Untuk tetap bisa mewujudkan proyek-proyeknya, pemerintah meminjam uang dari Bank Indonesia. Bank Indonesia kemudian mencetak uang baru untuk memenuhi pinjaman pemerintah. Pemerintah tidak berhasil menutup pinjaman tersebut dan tidak dapat meningkatkan pertumbuhan ekonomi. Uang yang beredar pun dari tahun ke tahun semakin meningkat dengan tidak diimbangi kenaikan barang-barang. Akibatnya, inflasi semakin meningkat. Pada 1958 inflasi mencapai 45,76 persen. Untuk menanggulangi inflasi berat tersebut pemerintah mengambil kebijakan sanering.
Pada 24 Agustus 1959, Presiden Sukarno berpidato: “Pemerintah tidak melihat jalan daripada jalan yang telah ditempuh itu (pemotongan nilai uang). Pemerintah tidak sependapat dengan pandangan sementara orang bahwa ada jalan lain yang lebih baik, misalnya dengan memperbaiki dulu sistem distribusi, meningkatkan lebih dulu produksi atau mendahulukan usaha lainnya dalam pembangunan.”
Kebijakan sanering mulai berlaku pada 25 Januari 1959: nilai uang kertas Rp500 dan Rp1.000 dipotong nilainya menjadi Rp50 dan Rp100. Tindakan sanering tersebut tidak dapat menahan laju inflasi, bahkan intensitasnya semakin meningkat menjadi hiperinflasi.
“Setelah 1962 inflasi mencapai di atas seratus persen,” tulis Sri Suyanti.

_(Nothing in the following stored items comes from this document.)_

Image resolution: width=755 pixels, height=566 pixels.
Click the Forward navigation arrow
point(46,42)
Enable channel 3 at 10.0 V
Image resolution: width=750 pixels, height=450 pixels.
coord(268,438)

Pada 13 Desember 1965, pemerintah kembali melakukan sanering. Kali ini, Rp1.000 dipangkas nilainya menjadi Rp1. Alhasil, kebijakan sanering bukan hanya merampok uang rakyat, tapi juga menyengsarakan rakyat karena harga kebutuhan pokok melambung dan langka.
Dalam Pemikiran dan Permasalahan Ekonomi di Indonesia dalam Setengah Abad Terakhir 1966–1982, Frans Seda, yang kala itu menjabat menteri perkebunan, mengatakan tidak setuju dengan sanering karena ia adalah demonetisasi (penurunan nilai mata uang) yang tidak ada ujung pangkalnya.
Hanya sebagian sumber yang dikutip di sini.